I’ve lived several different places, both in my childhood and afterwards.
When I was born, my parents owned a 700 square foot house, with no indoor plumbing or central heat. We had an out house, a well and a coal stove. There were two bedrooms, one living room and one kitchen. No basement, no garage, no bathroom. However, by the time I was old enough to do much damage, Dad had installed a furnace and plumbing. We moved when I was 7. Our next house was a three bedroom, one bath, one living room, one kitchen with a basement and a detached garage and about 890 square feet. It had central heat, indoor plumbing, and an attic fan.
Later we moved to Arizona and bought a brand new ranch on a slab. It also had three bedrooms, one bath. But it had both a family room and a living room and a small kitchen. It also had an attached single car garage and central heat and cooling and indoor plumbing. It had about 1200 square feet.
Still later, my folks moved again to a 1380 square foot home with 4 bedrooms and 2 baths plus a double car garage – with of course, central air and heat and indoor plumbing. It had a small kitchen, laundry area, dining room, living room and family room as well.
In college, I lived in a 2 person dorm room, then in a pretty swank sorority house – in a large room with one other girl.
After marrying, my spouse and I moved into a small one bedroom apartment with a tiny kitchen, one closet and a living room – but IT HAD A POOL!
Later, when he joined the Army, we moved into a tiny duplex – a small ranch home that had been divided to two parts. Although we had indoor plumbing, we were back to a stove for heating.
The worst house we ever owned, we didn’t live in. We bought some property that had 3 old farm buildings on it. Two were living spaces. There was no heat or cooling and certainly no indoor plumbing. The roofs were of rusted metal, the siding of tan asphalt shingles. The one building we stayed in occasionally had two rooms. Both had old linoleum on the floor. Neither had cabinets or kitchen equipment of any kinds. When my Dad saw it, he asked if we were going to live in it. I was horrified at the idea. His response was that he had lived in worse.

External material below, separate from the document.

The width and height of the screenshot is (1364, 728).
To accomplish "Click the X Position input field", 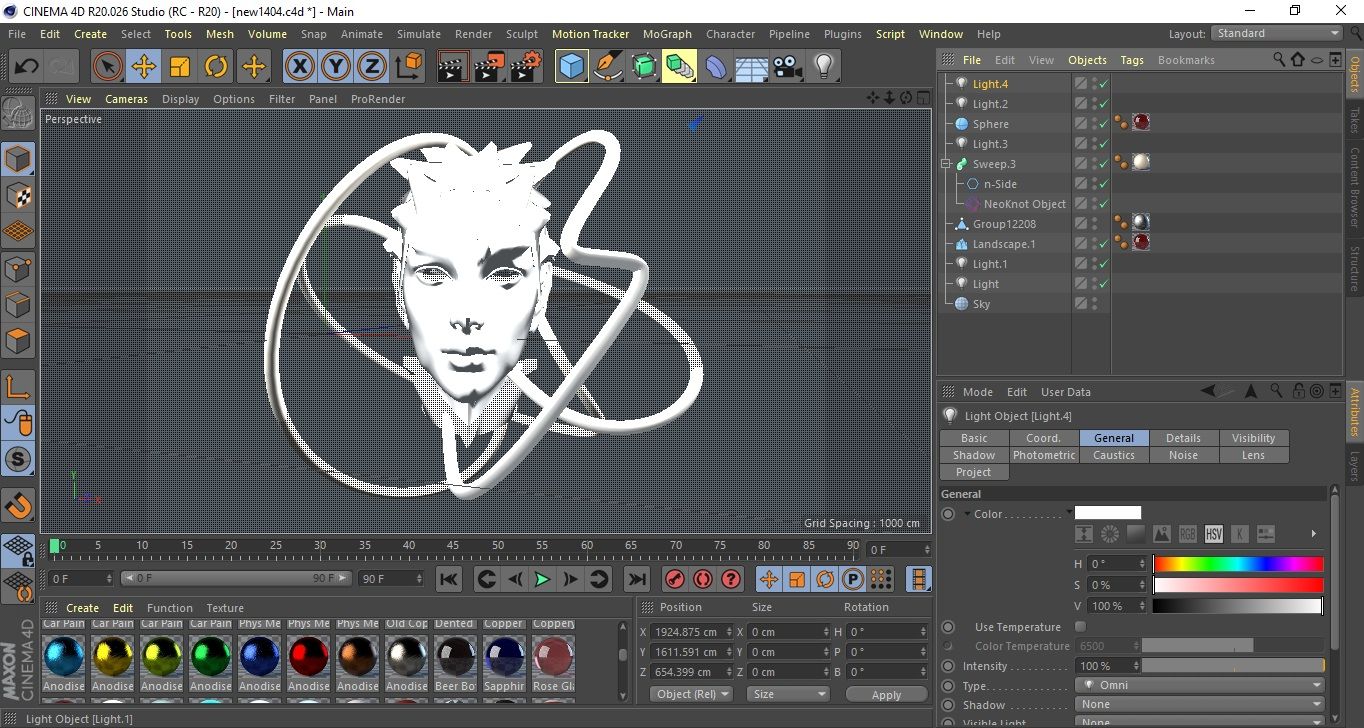I will tap(687, 632).
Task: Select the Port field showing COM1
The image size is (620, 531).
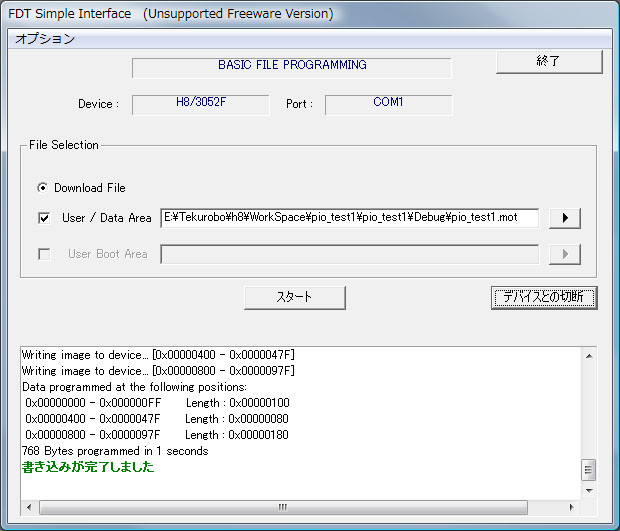Action: (x=388, y=104)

There are other ways of living.
Just a bit of internet research revealed that people can (and some still do) live in many different forms of alternative housing. Shelters range from Tiny (yet still luxurious) Houses to trailers; from underground bunkers to sthipping containers turned house; from house boats to houses made of straw or mud filled plastic bottles and from storage units to cardboard boxes.
What was your worst home?
While this is definitely true, unfortunately there are laws in many American towns and cities where minimum size requirements force this type of “modern” living for “safety” and other bogus values. At one point in time, not even a century ago, the size of homes equaled roughly the size of the garage many people have now.

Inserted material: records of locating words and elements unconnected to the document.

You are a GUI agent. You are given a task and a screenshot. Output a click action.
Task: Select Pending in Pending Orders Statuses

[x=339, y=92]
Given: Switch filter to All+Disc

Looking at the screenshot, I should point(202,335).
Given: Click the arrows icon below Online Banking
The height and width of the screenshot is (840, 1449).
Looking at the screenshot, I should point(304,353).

Many communities I’ve lived in have standards where it is suggested to have a bedroom for each child, where again not all that long ago kids shared bedrooms.
One historical fact which amazes me is that closet space was not common as it is now. Having closets meant you had money for clothing and other “luxuries”. Kitchens are bigger, yet fewer people use them. Indoor plumbing and bathrooms are pretty much a stipulation for building. And one of the biggest oddities of modern living – the requirement for minimum lot sizes of an acre or more, yet it must be “green space” and you can’t have more than a small percentage for gardening. Most people had never, and often still wouldn’t, think of wasting land like that.

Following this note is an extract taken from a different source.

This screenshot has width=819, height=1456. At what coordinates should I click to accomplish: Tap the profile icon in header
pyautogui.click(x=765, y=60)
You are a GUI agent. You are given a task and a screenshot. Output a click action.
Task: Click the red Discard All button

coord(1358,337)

This is so true, many prefer to impress with living situations. I believe the smaller the house the more you tend to do stuff outside, and the easier to communicate and spend time with family.
Your sentiments are seconded by me … I think a little gratitude is in order for many people in our society.
It’s crazy looking back at how people used to live, or even cross-culturally now the differences are vast. I’ve been lucky all of my life I have lived in nice houses.